*** Information supplied ***

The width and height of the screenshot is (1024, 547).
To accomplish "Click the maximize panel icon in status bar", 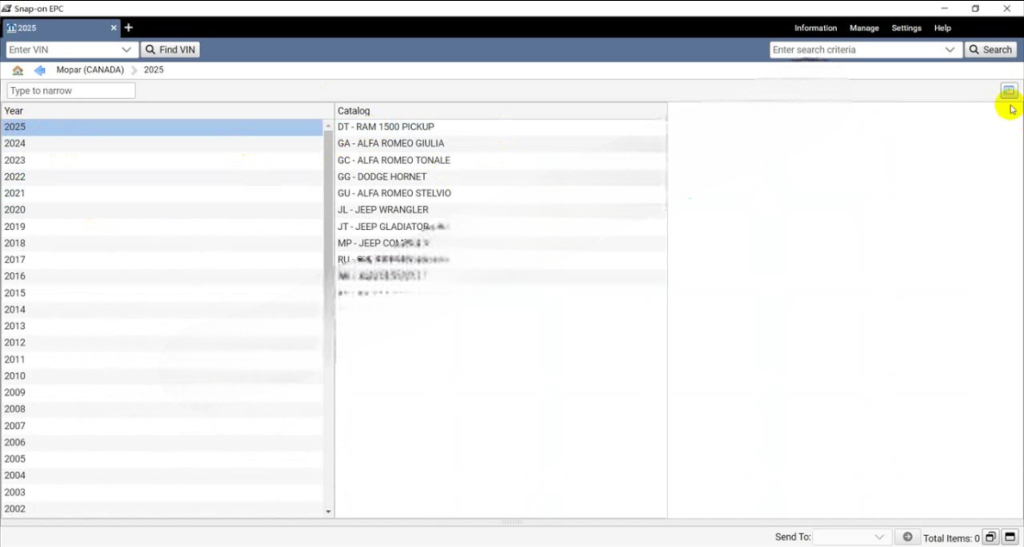I will pos(1010,537).
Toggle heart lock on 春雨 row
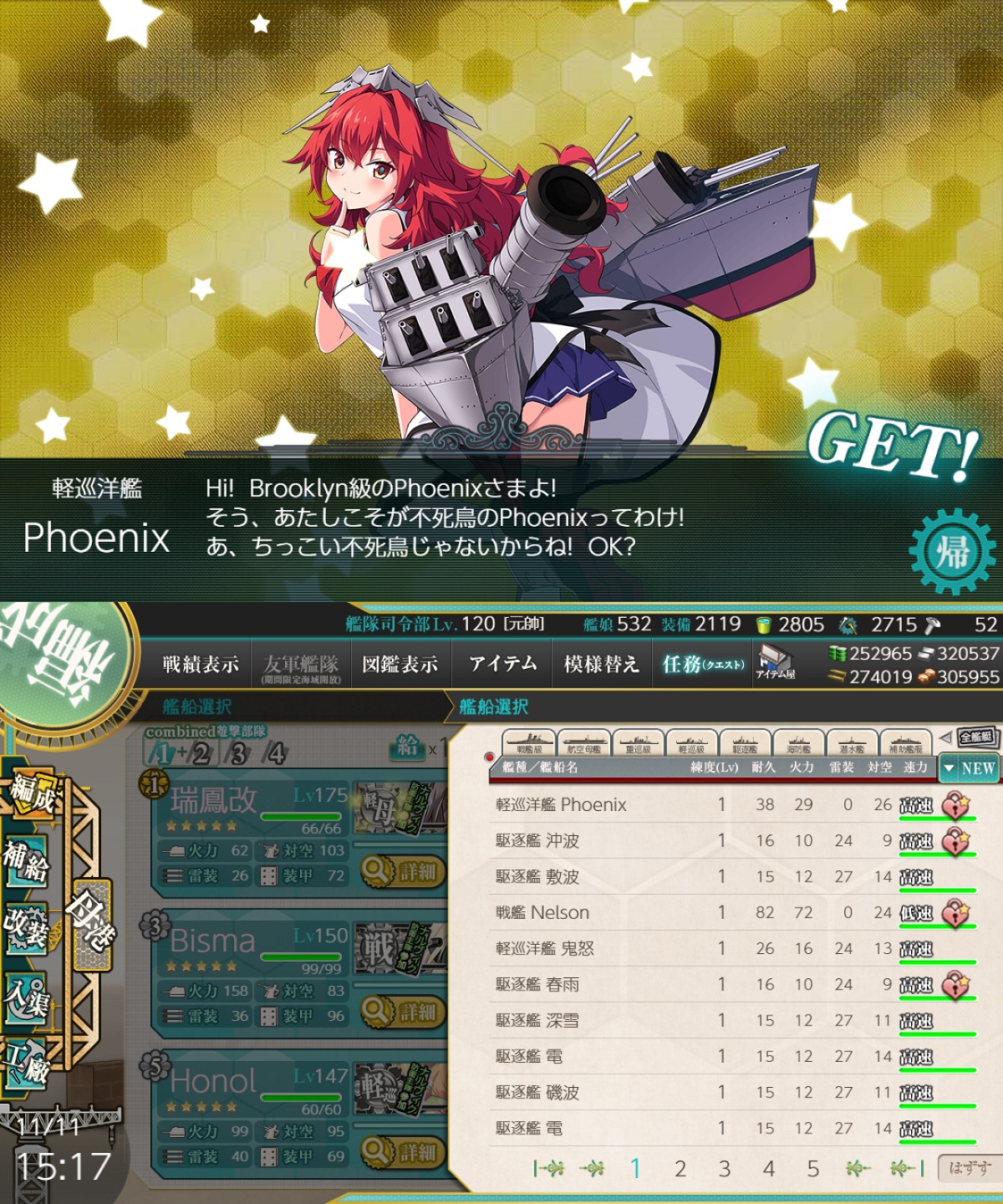Viewport: 1003px width, 1204px height. (955, 985)
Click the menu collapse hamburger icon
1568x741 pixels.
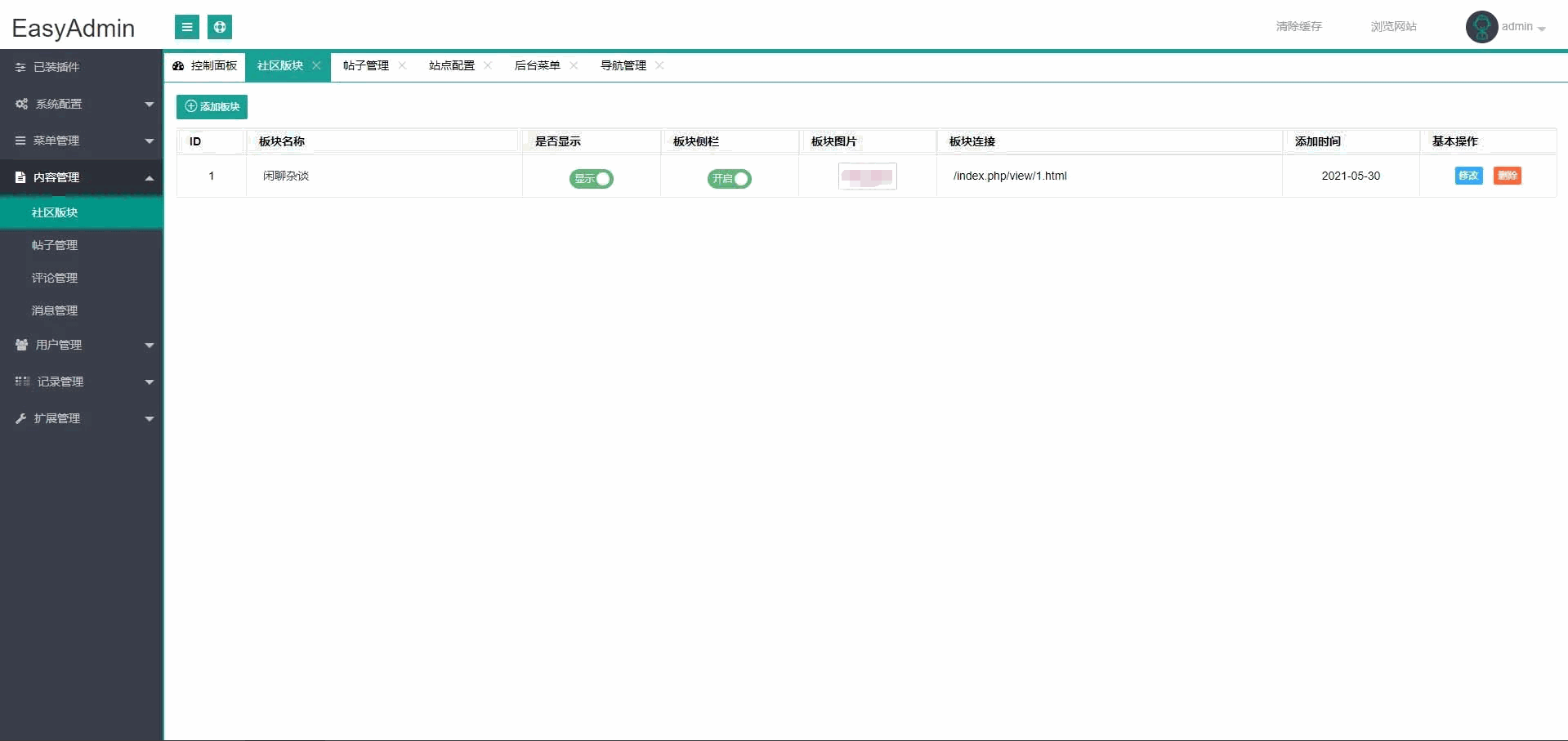(x=187, y=27)
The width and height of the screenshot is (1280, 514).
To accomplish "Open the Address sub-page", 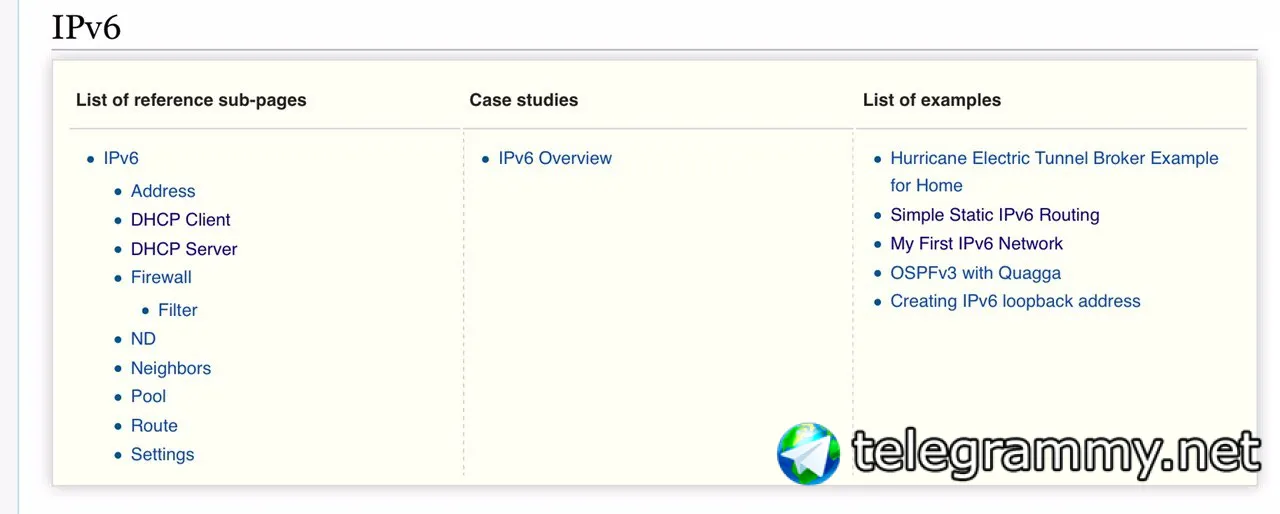I will point(163,191).
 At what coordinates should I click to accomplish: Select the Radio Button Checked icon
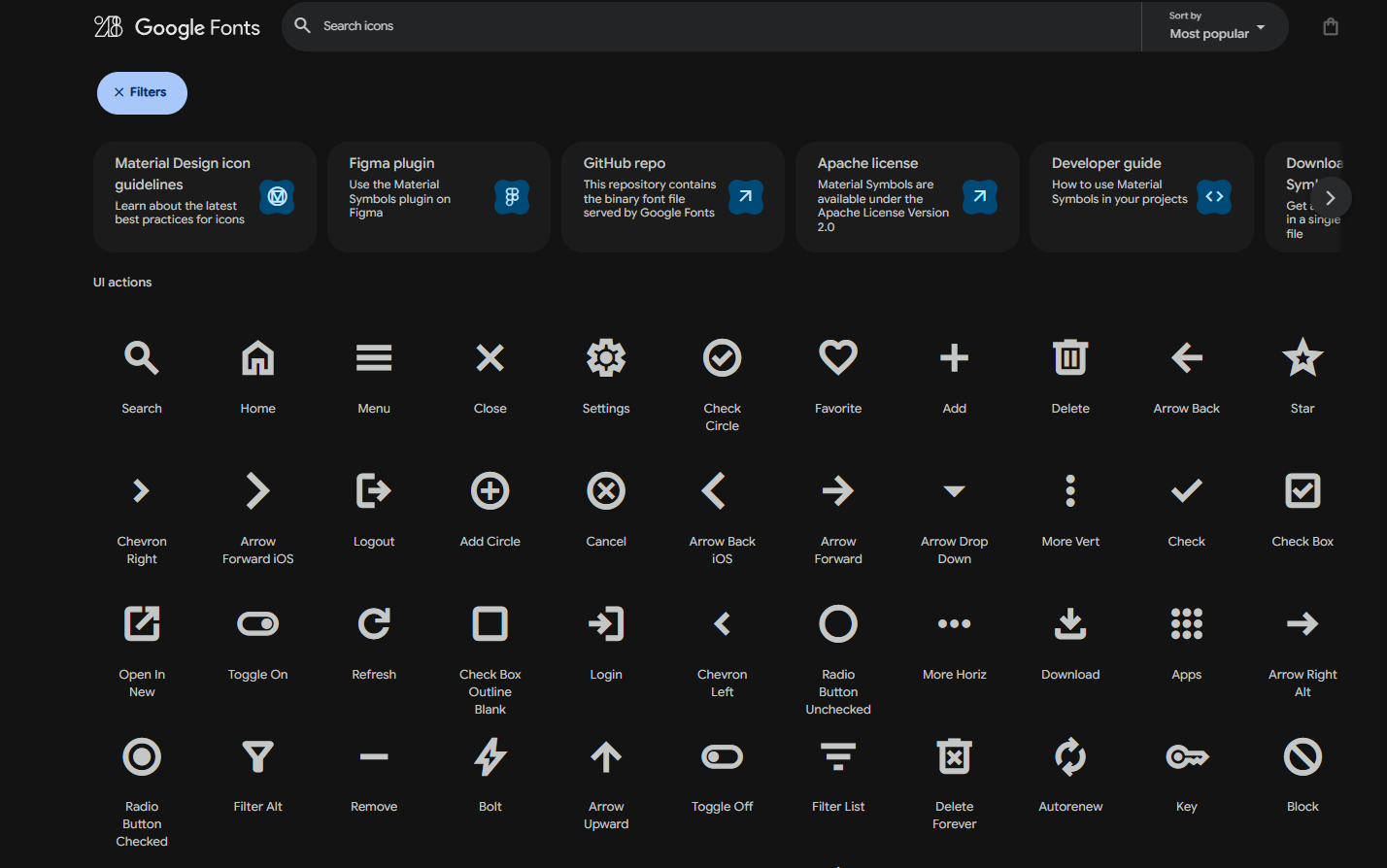[x=141, y=756]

*** End of Information supplied ***

The answer should consist of every line from the listing above that includes the word "screenshot".

**Written solution**
The width and height of the screenshot is (1024, 547).
The width and height of the screenshot is (1280, 514).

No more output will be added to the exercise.